Provided records:
►

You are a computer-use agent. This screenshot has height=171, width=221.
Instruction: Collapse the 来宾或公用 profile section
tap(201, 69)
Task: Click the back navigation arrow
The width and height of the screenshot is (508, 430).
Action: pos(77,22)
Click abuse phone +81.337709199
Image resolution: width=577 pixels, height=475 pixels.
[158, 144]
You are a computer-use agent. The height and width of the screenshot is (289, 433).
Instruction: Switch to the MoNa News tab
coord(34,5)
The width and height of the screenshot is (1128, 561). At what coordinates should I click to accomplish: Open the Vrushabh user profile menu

◄
►

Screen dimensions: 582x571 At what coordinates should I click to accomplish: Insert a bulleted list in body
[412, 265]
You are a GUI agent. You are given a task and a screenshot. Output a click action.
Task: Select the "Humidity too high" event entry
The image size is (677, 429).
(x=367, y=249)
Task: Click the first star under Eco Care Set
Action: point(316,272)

◄
►

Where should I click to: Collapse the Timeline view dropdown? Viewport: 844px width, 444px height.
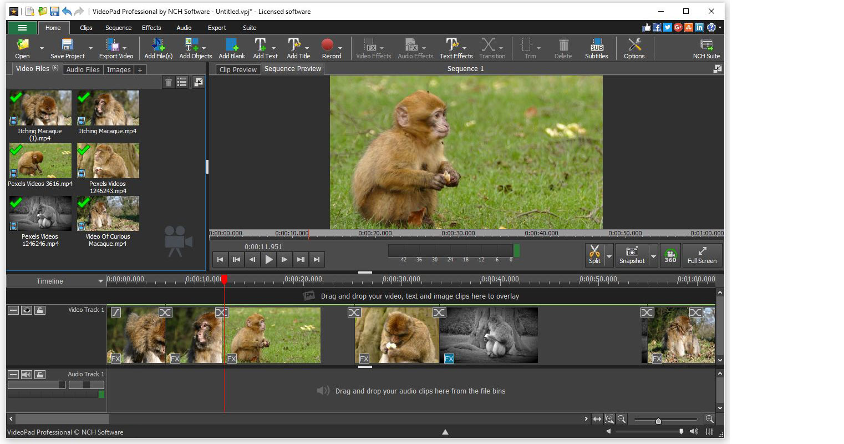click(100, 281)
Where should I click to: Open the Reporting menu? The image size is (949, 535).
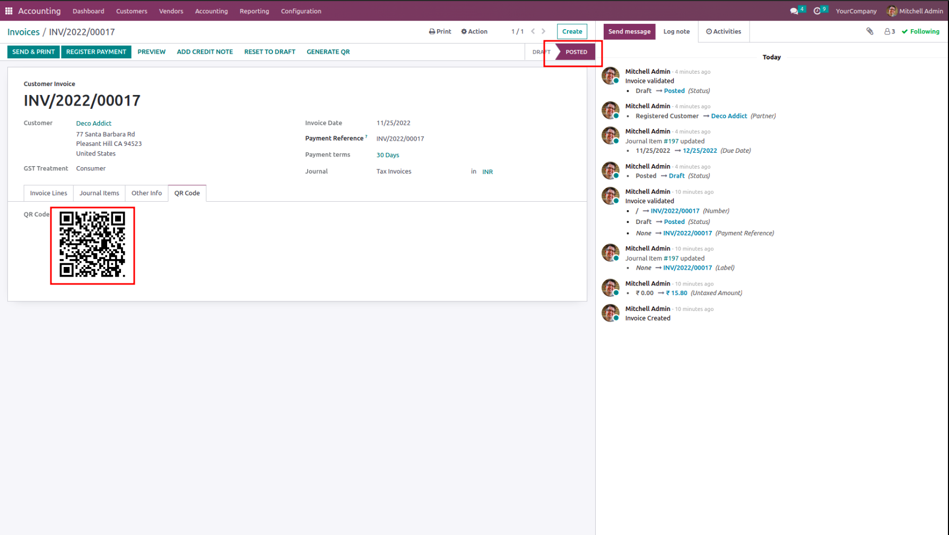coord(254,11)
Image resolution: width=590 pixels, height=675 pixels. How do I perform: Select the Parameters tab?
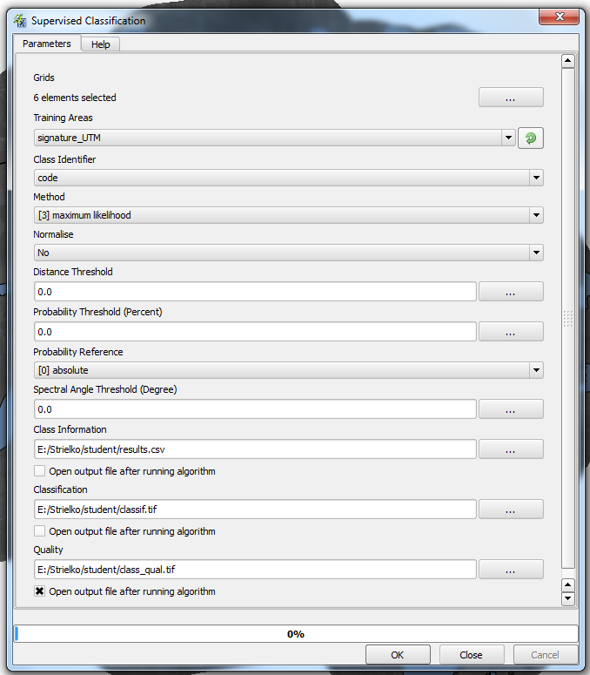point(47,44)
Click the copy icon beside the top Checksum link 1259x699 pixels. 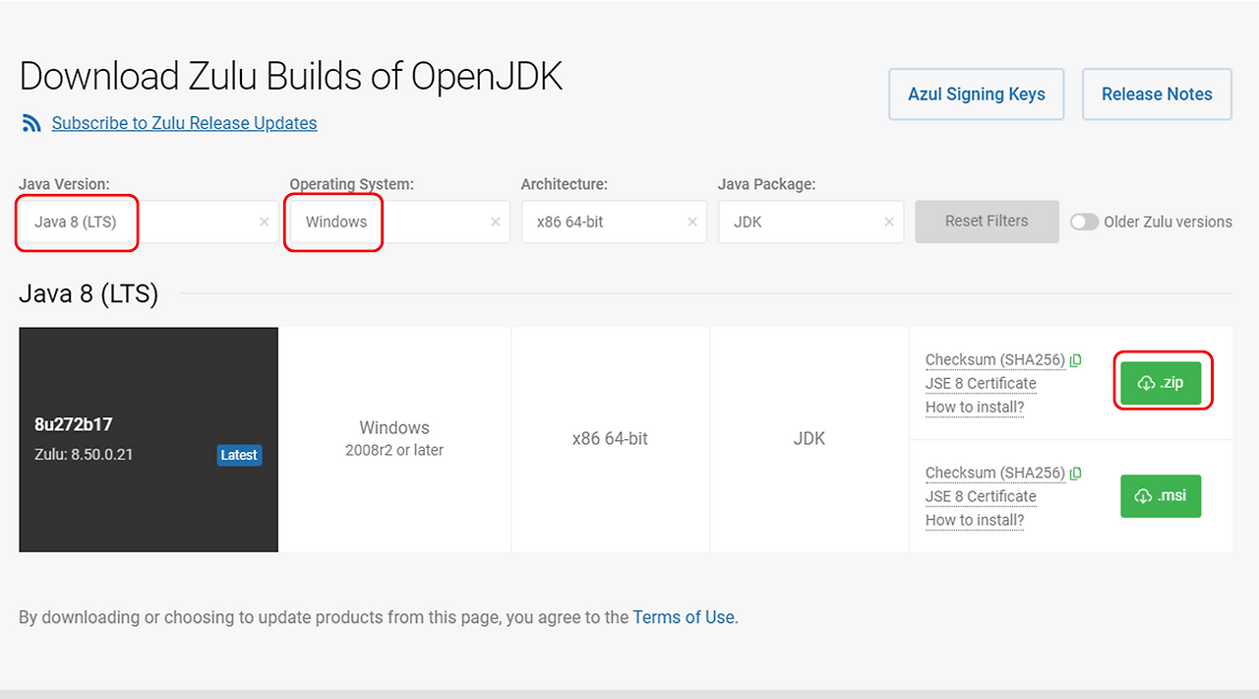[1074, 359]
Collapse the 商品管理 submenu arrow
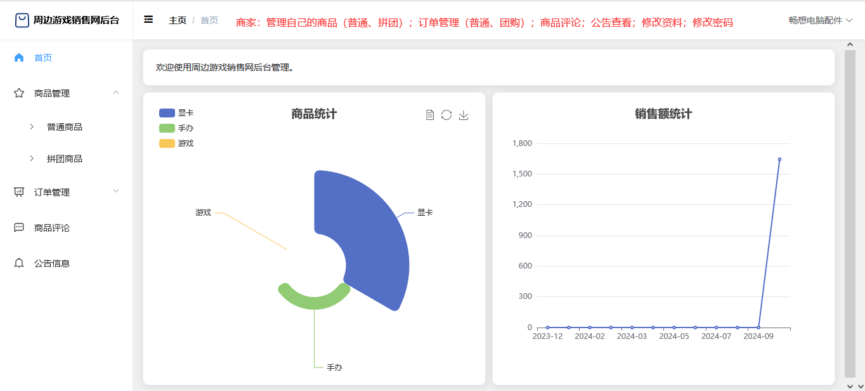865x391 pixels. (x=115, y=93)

◄

Description of the task:
Your reply should hold all the lines from the listing above in which "agent" appears.

Solution to this problem:
You are a computer-use agent. This screenshot has height=171, width=221.
You are a computer-use agent. The height and width of the screenshot is (289, 433).
You are a GUI agent. You are given a task and a screenshot. Output a click action.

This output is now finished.